Come September when the kids go back to school I will be alone. Christine has decided that this is best, me with nobody to do anything with, alone to wait for her to see me when she wants. She feels this is best for all.
Too bad I enjoy life, I wont sit around anymore waiting. I am going to live my last few years my way. I may no longer be able to rally race, or mountain bike or anything else that I used to enjoy. But I am very good at a few other things as well. The women that will meet me will discover this out soon enough, now I am no longer tied to a single person. I am free to do as I wish, as I have zero life expectancy who cares right?
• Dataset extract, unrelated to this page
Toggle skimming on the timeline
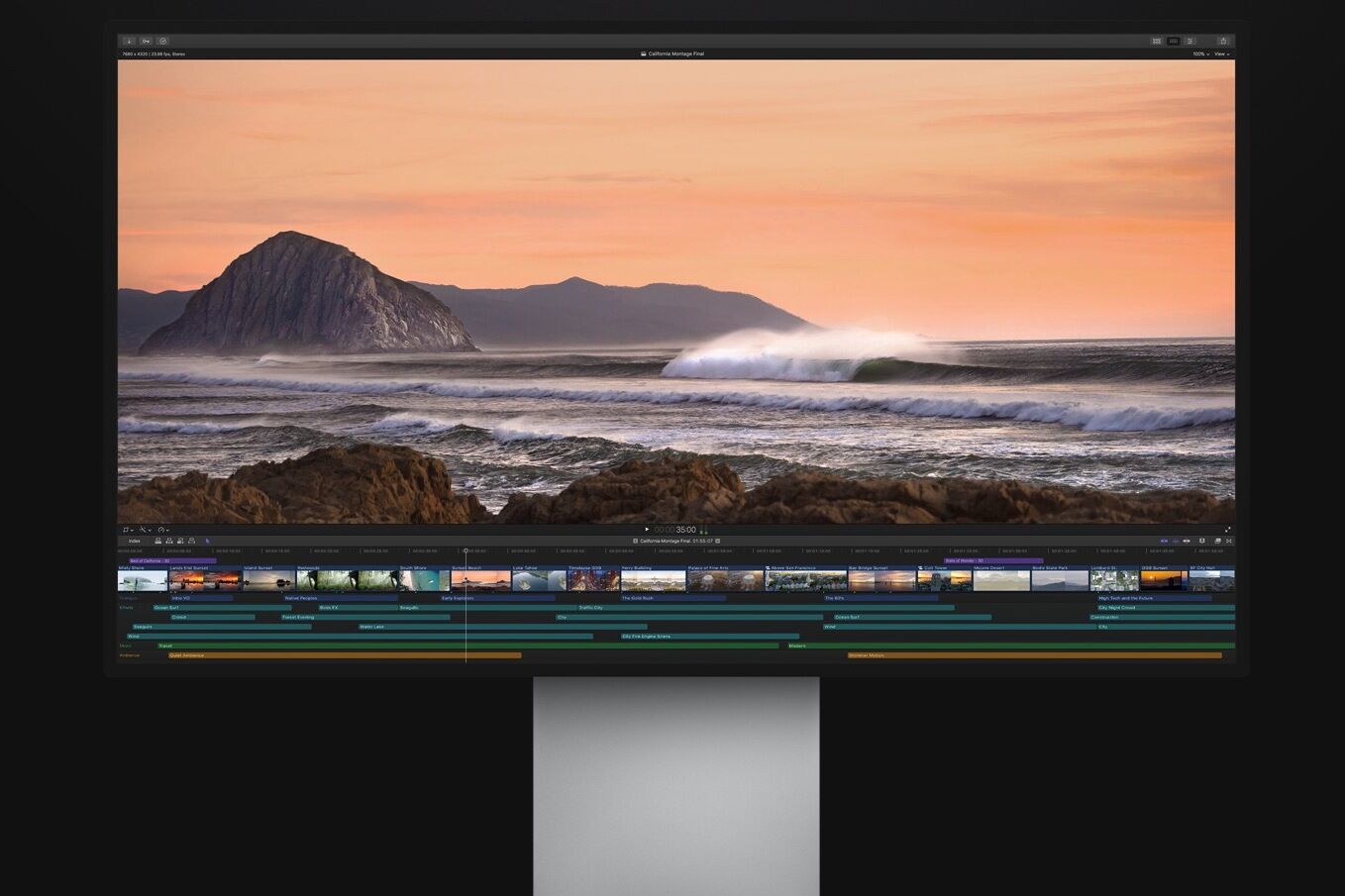This screenshot has height=896, width=1345. (1163, 541)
What I feel bad about at least for a short period of time is the kids. Poor Nick, a father that treats him like shit. A father that signed off on papers that he does not even want to see his own son. Yet he gets more from Christine than I do. Strange that, he offers nothing, takes everything he can, yet he gets more than I. A person that for the past 3 years has done everything to help both Christine and Nickie grow as people. Poor Aidan will be hurt as Nickie and Aidan have grown close, all done now. the kids come September will never see each other again, that ship has sailed now.
Poor Christine just does not get it at all. Never has and never will. And her poor son will suffer his whole life because of her shortcomings. But no longer my concern, he is not my son, has been taught no respect and only listen to mommy. Too bad mommy is not a father as he is being raised as a woman, he acts like it and when a man will suffer for this.
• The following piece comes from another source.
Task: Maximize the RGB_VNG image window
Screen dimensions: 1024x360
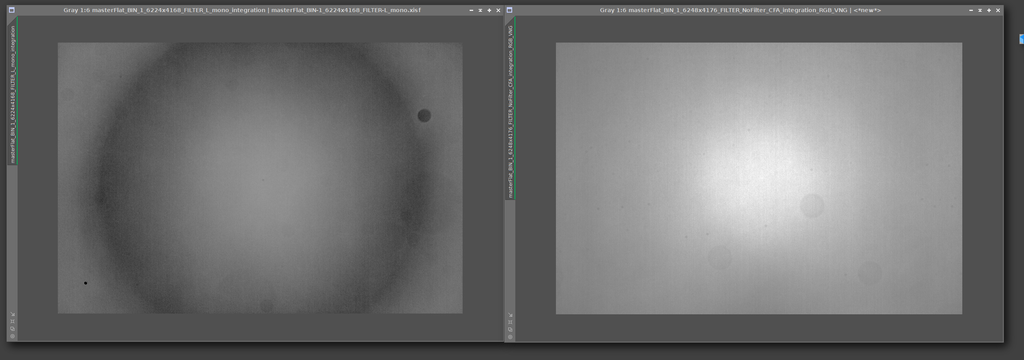Action: (x=989, y=10)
I got up today at 3 am. Why not. I have zero need to follow anything in life the way you people do. I have no future, i will not see my sons wedding, his children, have anybody to care for me even on my deaths door.
I AM ALONE!!
Thank you Christine for your time.
I am very scared and hurt people. How many of you know you are dying? How many of you know you have to deal with your death now? I will not see any of my plans to the end anymore. I have no chance of seeing how my son will be when he is an adult even. And I face this alone.
Fuck you Christine.
Instead of having loving hands rubbing my back to make the pain go away a little to calm me down, I had a woman that used me to try and teach her son. She got 3 years out of me and when the going got tough, as every other person, man or woman has done, she ran. So now my son and I will suffer, I will have to pay people to rub my back now, more money out of Aidan’s hands. More bitterness for him to see.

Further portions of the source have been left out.